The Type 31 design is modular to allow the involvement of multiple shipyards, as practiced in the construction of the HMS Queen Elizabeth class aircraft carriers. It is also oriented towards export sales, and Babcock has developed a full package of technical assistance and support (dubbed ArrowYard) to help foreign shipbuilding customers to build their own Type 31s locally. Poland has signed up for three warships based on the Type 31, to be called the Miecznik-class; Polish contractor PGZ is getting ready for the project by supplying Type 31 blocks to Babcock for construction of the Royal Navy's five hulls, according to The Telegraph. The number and size of the ship blocks have not been confirmed, but the disclosure touches on the controversial practice of allowing foreign-assembled steel in Royal Navy procurement. 

"We understand that Babcock has contracted PGZ Poland to construct blocks for HMS Active, the second Type 31," confirmed the UK Ministry of Defence. "This represents less than one percent of the total value of program build and is part of Babcock’s aim to maximize knowledge exchange to benefit both the UK’s Type 31 and Poland’s Miecznik frigate builds."

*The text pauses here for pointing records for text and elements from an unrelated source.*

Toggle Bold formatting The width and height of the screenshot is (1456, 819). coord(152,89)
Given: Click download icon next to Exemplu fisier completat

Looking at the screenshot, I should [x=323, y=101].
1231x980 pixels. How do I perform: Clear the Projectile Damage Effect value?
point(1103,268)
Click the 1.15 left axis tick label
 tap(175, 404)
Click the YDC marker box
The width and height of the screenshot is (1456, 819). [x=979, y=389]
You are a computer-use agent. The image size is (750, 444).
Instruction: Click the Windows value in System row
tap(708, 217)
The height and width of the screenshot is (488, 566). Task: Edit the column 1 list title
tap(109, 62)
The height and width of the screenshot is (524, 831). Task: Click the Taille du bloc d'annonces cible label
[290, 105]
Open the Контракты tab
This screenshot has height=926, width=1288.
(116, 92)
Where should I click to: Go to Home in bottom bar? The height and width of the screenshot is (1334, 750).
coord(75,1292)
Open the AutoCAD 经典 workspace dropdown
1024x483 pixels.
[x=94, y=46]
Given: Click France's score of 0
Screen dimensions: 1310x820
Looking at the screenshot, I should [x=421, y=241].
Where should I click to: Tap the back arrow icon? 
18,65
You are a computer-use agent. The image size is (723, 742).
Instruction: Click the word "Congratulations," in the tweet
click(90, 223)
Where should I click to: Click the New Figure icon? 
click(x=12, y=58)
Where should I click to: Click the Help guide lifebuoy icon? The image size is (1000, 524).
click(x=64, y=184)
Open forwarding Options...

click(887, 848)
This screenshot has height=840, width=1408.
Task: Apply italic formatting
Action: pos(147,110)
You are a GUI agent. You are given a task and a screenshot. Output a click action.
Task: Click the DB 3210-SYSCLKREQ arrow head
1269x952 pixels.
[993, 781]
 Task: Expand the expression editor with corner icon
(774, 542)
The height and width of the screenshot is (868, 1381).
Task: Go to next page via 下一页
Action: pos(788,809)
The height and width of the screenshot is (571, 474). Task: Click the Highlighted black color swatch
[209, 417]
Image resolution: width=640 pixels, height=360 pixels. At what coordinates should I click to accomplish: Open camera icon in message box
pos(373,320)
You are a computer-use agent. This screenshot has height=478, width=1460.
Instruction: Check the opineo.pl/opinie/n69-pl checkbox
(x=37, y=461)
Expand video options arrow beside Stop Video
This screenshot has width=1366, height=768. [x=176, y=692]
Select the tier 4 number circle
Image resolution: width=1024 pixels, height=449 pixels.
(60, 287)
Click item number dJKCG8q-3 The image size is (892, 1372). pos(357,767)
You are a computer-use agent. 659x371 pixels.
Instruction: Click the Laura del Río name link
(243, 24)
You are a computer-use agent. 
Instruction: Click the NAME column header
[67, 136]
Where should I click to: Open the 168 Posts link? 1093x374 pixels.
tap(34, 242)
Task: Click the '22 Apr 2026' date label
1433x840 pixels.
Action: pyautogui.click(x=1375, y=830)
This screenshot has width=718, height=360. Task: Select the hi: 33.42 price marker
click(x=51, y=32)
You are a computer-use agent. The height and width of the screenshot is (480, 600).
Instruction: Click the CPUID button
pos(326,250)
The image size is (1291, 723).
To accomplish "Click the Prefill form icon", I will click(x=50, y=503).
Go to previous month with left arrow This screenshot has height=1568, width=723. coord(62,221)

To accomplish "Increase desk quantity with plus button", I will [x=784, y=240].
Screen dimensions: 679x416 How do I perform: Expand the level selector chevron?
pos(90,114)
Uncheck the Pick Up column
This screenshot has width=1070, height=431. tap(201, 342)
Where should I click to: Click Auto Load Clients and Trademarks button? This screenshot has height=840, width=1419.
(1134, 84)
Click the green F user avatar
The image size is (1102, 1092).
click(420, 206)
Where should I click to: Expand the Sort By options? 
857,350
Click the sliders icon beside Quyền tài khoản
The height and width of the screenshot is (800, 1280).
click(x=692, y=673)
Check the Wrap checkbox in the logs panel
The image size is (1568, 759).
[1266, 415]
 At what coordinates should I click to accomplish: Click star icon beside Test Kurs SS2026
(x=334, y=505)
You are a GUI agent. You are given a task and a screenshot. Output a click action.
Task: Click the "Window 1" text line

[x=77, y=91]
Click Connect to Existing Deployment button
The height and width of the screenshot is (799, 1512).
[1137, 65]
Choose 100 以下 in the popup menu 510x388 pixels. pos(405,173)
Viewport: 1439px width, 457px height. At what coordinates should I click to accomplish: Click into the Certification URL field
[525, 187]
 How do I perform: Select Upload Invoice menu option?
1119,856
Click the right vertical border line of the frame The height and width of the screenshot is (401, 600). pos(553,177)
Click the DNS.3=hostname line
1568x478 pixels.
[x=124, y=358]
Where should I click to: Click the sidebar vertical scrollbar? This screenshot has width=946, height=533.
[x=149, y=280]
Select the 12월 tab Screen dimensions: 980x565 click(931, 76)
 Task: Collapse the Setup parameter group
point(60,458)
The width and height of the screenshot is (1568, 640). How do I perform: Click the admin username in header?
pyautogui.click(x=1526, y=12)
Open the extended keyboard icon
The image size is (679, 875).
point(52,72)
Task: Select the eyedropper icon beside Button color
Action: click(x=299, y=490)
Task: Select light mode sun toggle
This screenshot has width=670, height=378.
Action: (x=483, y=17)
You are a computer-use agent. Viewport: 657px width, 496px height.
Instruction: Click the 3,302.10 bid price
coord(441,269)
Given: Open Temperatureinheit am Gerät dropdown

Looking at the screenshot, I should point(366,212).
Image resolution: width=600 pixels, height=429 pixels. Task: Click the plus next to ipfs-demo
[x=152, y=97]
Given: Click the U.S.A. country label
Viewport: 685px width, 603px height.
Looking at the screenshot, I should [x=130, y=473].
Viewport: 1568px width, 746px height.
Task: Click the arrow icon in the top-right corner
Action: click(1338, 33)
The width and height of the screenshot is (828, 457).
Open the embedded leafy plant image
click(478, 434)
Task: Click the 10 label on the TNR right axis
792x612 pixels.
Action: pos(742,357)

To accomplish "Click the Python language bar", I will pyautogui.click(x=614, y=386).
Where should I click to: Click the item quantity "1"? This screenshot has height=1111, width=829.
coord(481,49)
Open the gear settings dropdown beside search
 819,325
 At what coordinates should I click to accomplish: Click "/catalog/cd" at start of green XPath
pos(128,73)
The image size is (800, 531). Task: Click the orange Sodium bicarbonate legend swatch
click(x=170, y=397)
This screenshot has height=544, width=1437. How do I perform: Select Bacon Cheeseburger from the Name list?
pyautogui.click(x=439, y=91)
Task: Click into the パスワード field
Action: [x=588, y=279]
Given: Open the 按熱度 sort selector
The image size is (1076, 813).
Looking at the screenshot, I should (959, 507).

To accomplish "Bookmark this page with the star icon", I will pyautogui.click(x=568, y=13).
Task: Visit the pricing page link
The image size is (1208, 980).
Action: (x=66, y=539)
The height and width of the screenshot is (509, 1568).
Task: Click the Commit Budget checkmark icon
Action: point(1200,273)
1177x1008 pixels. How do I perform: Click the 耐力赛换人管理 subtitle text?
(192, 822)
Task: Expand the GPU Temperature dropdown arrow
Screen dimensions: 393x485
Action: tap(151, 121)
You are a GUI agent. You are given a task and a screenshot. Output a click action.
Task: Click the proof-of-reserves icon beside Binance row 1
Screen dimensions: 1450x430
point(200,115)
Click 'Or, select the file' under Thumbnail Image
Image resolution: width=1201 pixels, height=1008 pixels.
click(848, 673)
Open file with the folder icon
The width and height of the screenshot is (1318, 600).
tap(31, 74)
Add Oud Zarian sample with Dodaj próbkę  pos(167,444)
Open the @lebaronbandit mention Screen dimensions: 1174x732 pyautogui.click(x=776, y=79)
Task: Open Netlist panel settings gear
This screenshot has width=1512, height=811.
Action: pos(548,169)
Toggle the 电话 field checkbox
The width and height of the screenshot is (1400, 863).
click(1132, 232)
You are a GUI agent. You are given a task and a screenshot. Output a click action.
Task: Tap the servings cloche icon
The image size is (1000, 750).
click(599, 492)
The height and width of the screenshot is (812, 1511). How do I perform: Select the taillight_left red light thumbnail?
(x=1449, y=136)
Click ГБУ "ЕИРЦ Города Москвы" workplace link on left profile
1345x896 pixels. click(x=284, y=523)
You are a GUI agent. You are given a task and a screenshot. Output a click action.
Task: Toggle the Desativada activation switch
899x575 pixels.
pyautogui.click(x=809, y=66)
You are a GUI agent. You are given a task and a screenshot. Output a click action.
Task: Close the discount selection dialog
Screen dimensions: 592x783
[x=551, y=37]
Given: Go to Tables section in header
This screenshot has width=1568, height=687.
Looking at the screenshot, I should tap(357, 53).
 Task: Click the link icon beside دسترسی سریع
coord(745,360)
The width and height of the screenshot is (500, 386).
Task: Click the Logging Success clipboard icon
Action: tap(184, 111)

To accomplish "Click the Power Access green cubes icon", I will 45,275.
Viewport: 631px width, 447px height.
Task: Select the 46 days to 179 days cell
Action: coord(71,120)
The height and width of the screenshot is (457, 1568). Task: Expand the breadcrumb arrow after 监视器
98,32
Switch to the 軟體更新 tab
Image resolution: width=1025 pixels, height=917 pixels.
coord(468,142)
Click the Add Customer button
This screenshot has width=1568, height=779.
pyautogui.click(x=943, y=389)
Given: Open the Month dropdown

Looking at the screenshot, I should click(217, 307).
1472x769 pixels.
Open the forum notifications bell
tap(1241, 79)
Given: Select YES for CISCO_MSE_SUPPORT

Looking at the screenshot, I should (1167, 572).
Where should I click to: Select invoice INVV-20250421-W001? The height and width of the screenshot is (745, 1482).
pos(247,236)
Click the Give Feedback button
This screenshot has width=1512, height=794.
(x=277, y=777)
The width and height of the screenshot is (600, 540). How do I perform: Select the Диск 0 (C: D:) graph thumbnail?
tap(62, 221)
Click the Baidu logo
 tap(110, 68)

The ministry has previously denied rumors that there might be a possibility of canceling the Type 31 in an upcoming budget review. "We are absolutely committed to building the Type 31s and the reason for that is because it is such a capable and modern ship, so it’s adaptable which means you no longer find yourself in a situation where you’ve got some incredibly expensive bit of kit doing humanitarian work," explained defense minister Alex Chalk in January.